Google, Microsoft, Apple tech companies, and cellular operators are trying to kill the password. The four major US mobile carriers – AT&T, Sprint, T-mobile US, and Verizon Wireless – have joined together for a new authentication system that would manage your logins without even entering a password.
A new system ZenKey works just like any other single sign-on service (SSO) that provides enhanced protection from data breaches resulting from username and password hacks because ZenKey uses multiple unique data elements to identify and authenticate your accounts.
ZenKey continuously leverages security technology advances in your wireless carrier, so you benefit without added complexity, keeping your experiences simple and effortless. It verifies your identity through a multi-factor profile that’s tied to your mobile device by taking into account the subscriber information from your cell service, including IP address, SIM card details, phone number, and your fingerprint or face.
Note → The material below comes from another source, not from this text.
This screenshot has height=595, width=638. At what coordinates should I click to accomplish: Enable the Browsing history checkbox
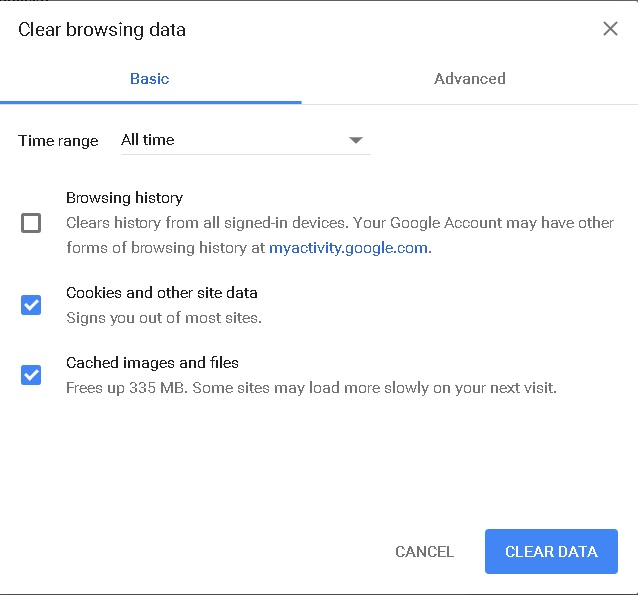coord(31,223)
To use it, all major third-party services – banks, social media, retail, etc. will have to support ZenKey SSO else, this carrier-based system will be a tough sell.
No doubt ZenKey is trying nobly to resolve the problem of too many passwords, but the main question is whether you want your carrier managing your logins across the websites and apps you use on your phone. More significantly, the adoption of this initiative will depend on how much trust consumers put with wireless companies.
Another potential issue is the legitimate threat of SIM swapping attacks – a smart social engineering trick used by cybercriminals to persuade phone carriers into transferring their victims’ cell services to a SIM card under their control. If someone can get your number that being swapped, they could potentially access your online accounts too.
With Apple already positioning itself as a privacy-conscious alternative through sign-in procedure, it will be interesting to see if sign in with ZenKey can make this possible.